**Supplied material:**
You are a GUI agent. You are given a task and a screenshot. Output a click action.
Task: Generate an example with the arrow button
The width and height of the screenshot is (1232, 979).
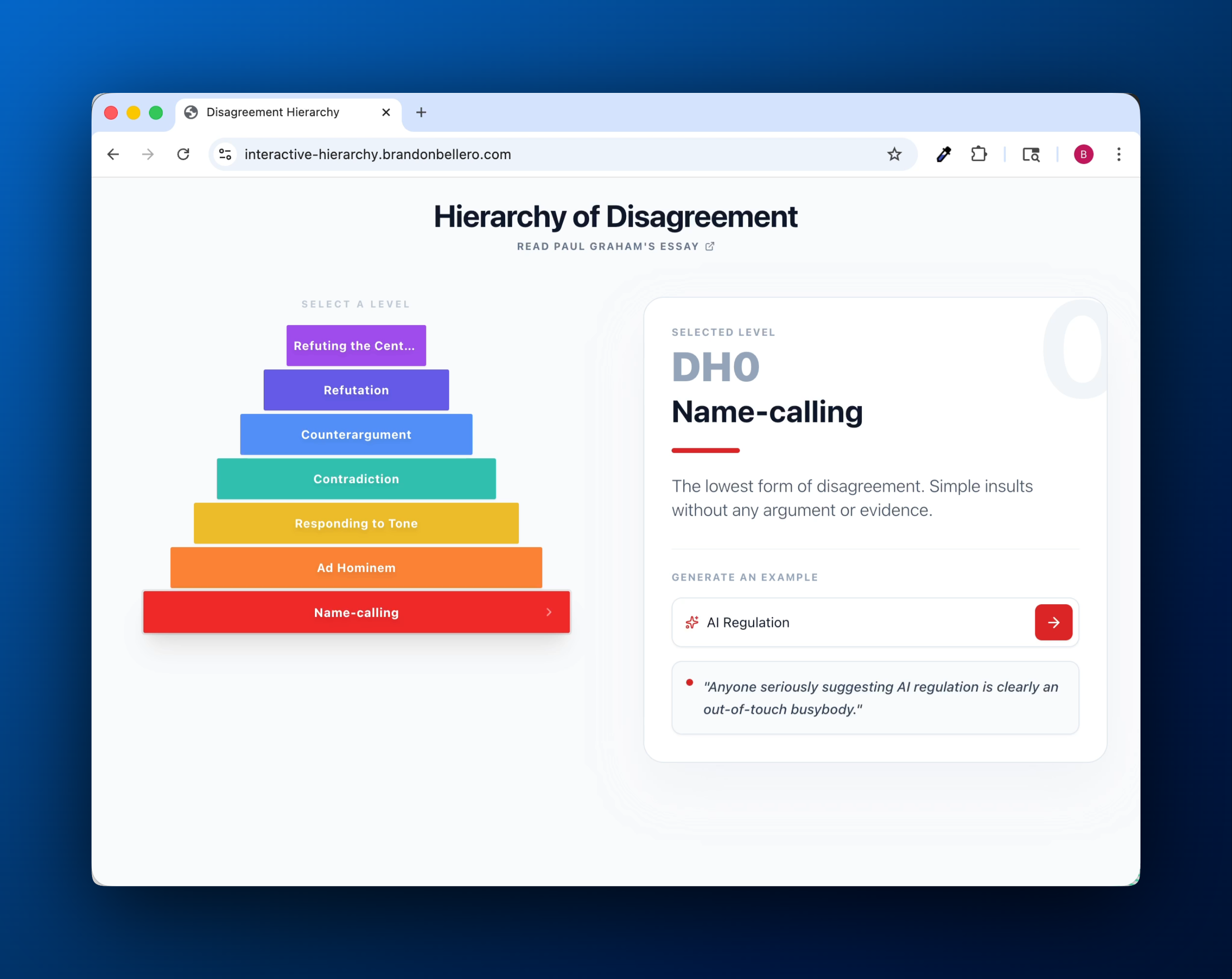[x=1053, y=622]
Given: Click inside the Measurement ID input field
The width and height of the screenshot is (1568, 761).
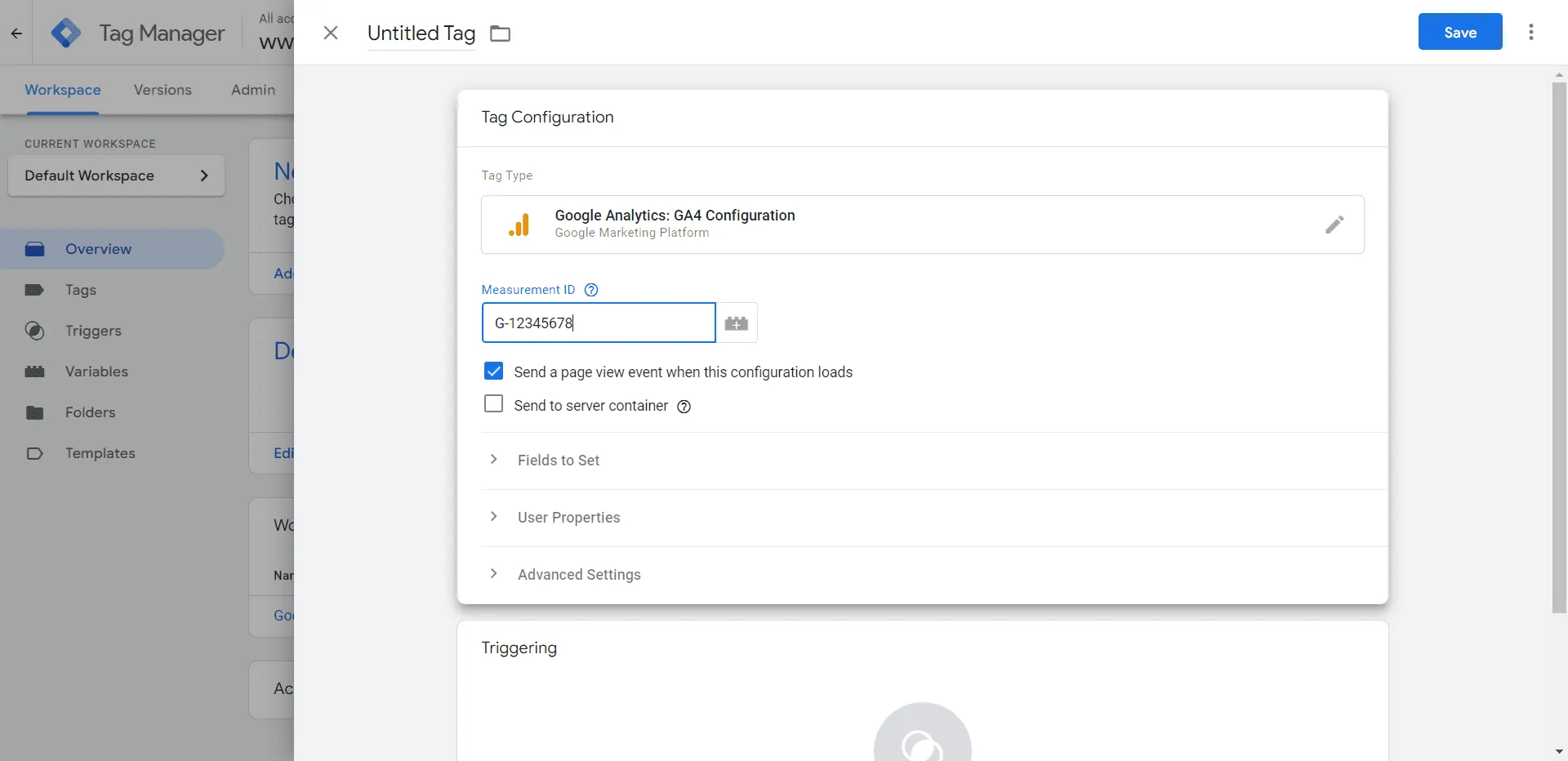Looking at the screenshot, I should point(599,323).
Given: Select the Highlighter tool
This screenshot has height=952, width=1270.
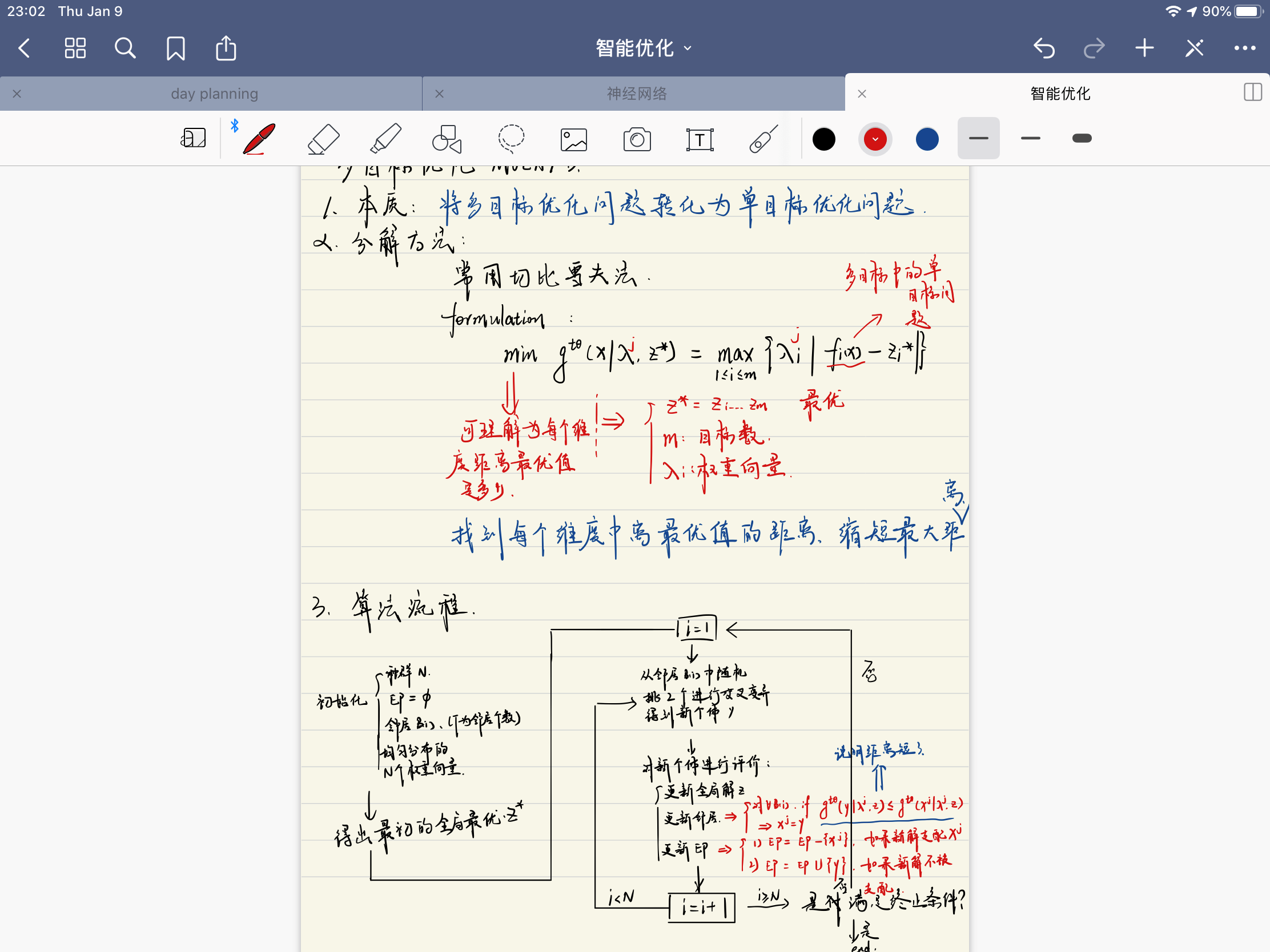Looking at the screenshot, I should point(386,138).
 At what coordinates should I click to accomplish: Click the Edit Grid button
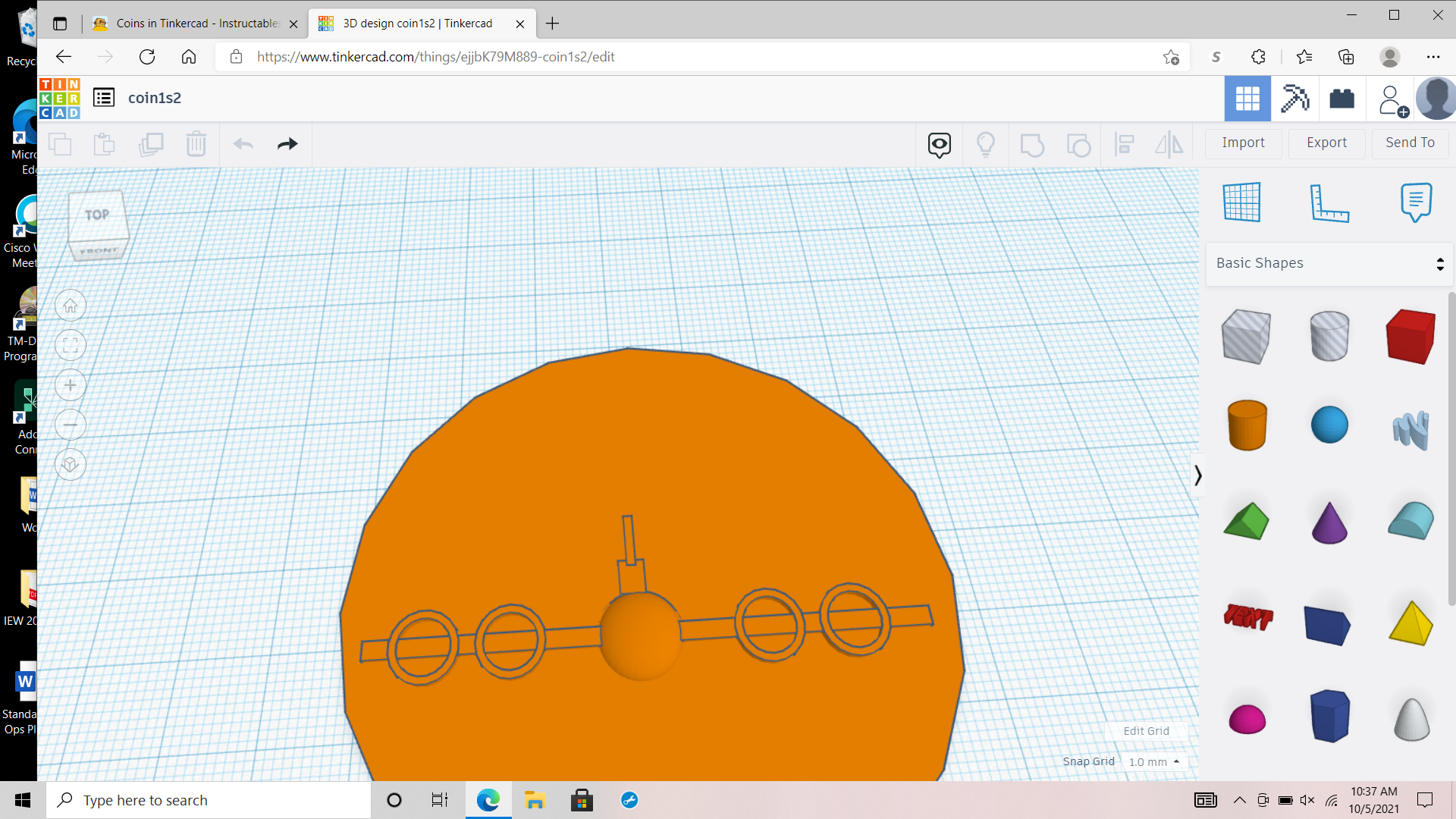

**Assigned task:** From the data, list each line in which the string "button" appears.

**Problem solution:**
Task: Generate an example with the arrow button
 At what coordinates should I click to accomplish: Click the Edit Grid button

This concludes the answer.